CONSIGNE ÉCRITE A: D'après l'extrait sur les servitudes, au bout de combien d'années de non-usage la loi rétablit-elle la liberté respective des fonds ?
====
Art. 310. — 480. Si les servitudes méritent quelque protection de la part de la loi, c'est, comme on l'a dit au début de ce Chapitre et répété plusieurs fois, chemin faisant, parce qu'elles procurent ordinairement plus d'avantages au fonds dominant qu'elles ne causent de préjudice au fonds servant; mais du moment que cette utilité a cessé, du moment qu'elles ne sont plus exercées, il n'y a, pas de raison suffisante de laisser subsister l'assujettissement d'un fonds envers l'autre: la liberté respective des fonds doit être rétablie; c'est ce que fait la loi, lorsqu'il y a, trente ans de non-usage.
On a déjà rencontré une semblable disposition au sujet de l'usufruit (art. 102-4°).
La loi ne permet pas de distinguer si l'usa ge a été volontairement négligé ou s'il a été empêché par des circonstances majeures ou fortuites; le délai de trente ans est assez long pour que, dans ce dernier cas même, le titulaire de la servitude ait pu faire remettre les choses dans un état qui permette d'exercer la servitude. On peut donc, sans exagération, voir dans le non-usage une renonaiation tacite à la servitude, ce qui serait une exception à la règle posée par l'article 308; mais, du moment que ce mode d'extinction reçoit une autre qualification légale, il n'y a pas à insister sur son caractère de renonciation tacite.
====
CONSIGNE ÉCRITE B: Dans la liste, recopiez à l'identique le passage qui va de la ligne contenant « Where should I click to: Import » jusqu'à la ligne contenant « click(13, 207) », ces deux lignes comprises.

DONNÉES FOURNIES:
====
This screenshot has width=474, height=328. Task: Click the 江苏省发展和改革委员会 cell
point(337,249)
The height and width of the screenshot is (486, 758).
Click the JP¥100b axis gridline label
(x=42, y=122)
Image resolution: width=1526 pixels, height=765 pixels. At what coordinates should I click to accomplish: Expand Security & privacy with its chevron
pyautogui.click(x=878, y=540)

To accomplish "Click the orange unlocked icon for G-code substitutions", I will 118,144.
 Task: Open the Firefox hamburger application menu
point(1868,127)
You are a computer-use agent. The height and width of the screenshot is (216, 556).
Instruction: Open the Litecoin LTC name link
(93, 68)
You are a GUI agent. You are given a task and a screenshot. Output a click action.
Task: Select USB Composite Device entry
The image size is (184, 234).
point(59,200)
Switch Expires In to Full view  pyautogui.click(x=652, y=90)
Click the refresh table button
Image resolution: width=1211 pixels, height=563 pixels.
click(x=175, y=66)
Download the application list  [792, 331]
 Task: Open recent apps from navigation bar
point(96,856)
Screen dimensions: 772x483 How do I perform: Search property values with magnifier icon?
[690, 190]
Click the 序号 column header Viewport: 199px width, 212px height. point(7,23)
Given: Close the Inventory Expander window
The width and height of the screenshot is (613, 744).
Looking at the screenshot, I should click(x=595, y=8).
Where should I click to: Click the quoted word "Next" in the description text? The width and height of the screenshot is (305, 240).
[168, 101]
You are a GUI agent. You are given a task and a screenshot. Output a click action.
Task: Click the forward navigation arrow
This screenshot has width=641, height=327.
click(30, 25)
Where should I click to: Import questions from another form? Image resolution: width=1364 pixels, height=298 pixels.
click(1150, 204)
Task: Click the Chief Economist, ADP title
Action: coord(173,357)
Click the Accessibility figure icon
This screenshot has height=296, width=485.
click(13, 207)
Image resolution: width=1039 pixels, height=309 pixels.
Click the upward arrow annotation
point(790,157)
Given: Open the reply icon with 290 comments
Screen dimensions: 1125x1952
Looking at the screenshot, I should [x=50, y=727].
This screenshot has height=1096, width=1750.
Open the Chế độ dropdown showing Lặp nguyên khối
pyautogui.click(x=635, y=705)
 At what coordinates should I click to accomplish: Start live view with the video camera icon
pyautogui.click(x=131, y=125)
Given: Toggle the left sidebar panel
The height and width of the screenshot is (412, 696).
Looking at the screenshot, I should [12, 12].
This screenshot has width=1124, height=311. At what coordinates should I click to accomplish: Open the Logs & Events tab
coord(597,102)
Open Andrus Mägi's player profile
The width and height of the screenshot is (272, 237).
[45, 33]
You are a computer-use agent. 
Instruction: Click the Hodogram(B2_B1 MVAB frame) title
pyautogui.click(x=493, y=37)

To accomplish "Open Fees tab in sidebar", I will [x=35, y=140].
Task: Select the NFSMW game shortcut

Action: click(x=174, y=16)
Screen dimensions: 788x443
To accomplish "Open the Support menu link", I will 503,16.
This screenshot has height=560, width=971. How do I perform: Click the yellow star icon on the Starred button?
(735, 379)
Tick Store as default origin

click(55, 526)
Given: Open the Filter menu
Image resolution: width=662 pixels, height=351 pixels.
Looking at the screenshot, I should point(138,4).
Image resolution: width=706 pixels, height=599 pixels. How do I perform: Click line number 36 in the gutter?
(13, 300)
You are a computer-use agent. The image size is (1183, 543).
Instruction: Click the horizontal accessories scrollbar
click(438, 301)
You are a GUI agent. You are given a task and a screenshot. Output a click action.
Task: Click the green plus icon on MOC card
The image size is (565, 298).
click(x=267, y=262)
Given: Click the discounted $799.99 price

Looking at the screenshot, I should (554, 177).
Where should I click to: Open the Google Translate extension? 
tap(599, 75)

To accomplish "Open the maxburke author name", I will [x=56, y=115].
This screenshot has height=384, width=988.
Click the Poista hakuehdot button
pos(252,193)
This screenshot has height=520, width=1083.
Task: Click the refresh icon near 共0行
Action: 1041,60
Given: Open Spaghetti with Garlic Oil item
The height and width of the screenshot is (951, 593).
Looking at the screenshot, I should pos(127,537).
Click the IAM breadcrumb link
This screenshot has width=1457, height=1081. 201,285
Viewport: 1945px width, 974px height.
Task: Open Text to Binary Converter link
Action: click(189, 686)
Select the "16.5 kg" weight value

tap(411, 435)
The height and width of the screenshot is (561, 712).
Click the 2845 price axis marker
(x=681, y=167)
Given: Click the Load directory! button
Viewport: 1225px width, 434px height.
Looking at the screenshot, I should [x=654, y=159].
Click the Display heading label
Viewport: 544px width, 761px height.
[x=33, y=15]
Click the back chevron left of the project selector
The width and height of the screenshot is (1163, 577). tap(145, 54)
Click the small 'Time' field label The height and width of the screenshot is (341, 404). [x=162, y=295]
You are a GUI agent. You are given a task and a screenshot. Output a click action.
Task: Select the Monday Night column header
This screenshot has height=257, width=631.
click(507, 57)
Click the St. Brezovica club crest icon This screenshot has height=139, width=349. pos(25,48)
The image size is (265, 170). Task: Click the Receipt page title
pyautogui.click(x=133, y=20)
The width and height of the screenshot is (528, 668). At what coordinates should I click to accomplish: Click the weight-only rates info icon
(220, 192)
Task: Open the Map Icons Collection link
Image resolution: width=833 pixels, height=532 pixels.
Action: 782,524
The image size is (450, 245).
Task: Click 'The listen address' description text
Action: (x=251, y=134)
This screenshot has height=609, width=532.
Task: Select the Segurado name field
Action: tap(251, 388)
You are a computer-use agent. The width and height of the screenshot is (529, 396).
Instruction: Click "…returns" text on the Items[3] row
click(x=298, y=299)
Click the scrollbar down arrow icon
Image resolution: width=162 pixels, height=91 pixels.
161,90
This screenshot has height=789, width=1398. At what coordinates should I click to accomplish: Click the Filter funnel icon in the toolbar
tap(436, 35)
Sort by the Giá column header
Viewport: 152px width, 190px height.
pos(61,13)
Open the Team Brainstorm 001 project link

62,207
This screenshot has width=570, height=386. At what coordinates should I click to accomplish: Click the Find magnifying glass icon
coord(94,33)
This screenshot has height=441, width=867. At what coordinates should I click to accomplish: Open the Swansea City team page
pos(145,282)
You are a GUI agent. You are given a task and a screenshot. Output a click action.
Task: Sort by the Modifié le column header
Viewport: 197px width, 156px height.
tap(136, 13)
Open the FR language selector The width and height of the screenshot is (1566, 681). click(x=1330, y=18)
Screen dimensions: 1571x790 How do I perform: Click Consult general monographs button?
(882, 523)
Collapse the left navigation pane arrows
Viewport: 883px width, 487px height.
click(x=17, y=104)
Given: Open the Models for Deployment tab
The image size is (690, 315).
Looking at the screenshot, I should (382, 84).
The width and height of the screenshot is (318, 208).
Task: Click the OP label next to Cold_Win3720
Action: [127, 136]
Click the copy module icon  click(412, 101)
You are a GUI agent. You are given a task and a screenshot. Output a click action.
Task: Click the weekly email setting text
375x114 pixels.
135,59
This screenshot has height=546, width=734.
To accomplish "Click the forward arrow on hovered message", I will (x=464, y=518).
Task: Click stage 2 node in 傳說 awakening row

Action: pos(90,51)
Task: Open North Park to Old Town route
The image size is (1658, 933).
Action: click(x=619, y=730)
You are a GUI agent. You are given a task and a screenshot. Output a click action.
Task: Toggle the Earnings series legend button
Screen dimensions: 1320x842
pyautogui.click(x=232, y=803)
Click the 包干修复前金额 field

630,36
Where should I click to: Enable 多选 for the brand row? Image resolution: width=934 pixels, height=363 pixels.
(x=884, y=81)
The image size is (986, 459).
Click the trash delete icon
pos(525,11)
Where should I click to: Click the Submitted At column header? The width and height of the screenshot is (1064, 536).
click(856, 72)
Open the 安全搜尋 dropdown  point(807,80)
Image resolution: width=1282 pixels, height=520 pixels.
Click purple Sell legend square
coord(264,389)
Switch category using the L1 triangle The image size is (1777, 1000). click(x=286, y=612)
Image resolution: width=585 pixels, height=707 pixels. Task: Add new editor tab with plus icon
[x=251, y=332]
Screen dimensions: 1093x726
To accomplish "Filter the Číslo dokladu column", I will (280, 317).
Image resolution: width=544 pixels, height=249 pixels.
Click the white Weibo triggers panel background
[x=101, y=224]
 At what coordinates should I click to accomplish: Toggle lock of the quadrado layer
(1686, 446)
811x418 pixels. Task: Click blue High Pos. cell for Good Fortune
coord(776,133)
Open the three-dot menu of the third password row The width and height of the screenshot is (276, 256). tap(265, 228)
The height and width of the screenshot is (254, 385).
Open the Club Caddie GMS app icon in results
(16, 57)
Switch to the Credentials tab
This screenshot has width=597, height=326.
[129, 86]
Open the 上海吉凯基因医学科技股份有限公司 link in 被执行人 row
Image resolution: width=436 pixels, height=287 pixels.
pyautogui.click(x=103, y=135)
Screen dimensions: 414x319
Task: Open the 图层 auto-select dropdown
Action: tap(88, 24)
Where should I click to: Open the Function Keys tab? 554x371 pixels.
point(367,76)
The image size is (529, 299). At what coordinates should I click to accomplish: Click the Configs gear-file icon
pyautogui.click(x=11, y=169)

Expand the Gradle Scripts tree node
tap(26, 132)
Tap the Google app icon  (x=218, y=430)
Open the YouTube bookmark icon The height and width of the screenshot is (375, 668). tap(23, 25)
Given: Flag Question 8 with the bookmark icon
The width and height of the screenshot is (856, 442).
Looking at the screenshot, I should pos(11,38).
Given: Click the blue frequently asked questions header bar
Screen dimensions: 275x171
====
RÉPONSE COMPLÈTE A: Au bout de trente ans de non-usage.

RÉPONSE COMPLÈTE B:
Where should I click to: Import questions from another form? Image resolution: width=1364 pixels, height=298 pixels.
click(1150, 204)
Task: Click the Chief Economist, ADP title
Action: coord(173,357)
Click the Accessibility figure icon
This screenshot has height=296, width=485.
click(13, 207)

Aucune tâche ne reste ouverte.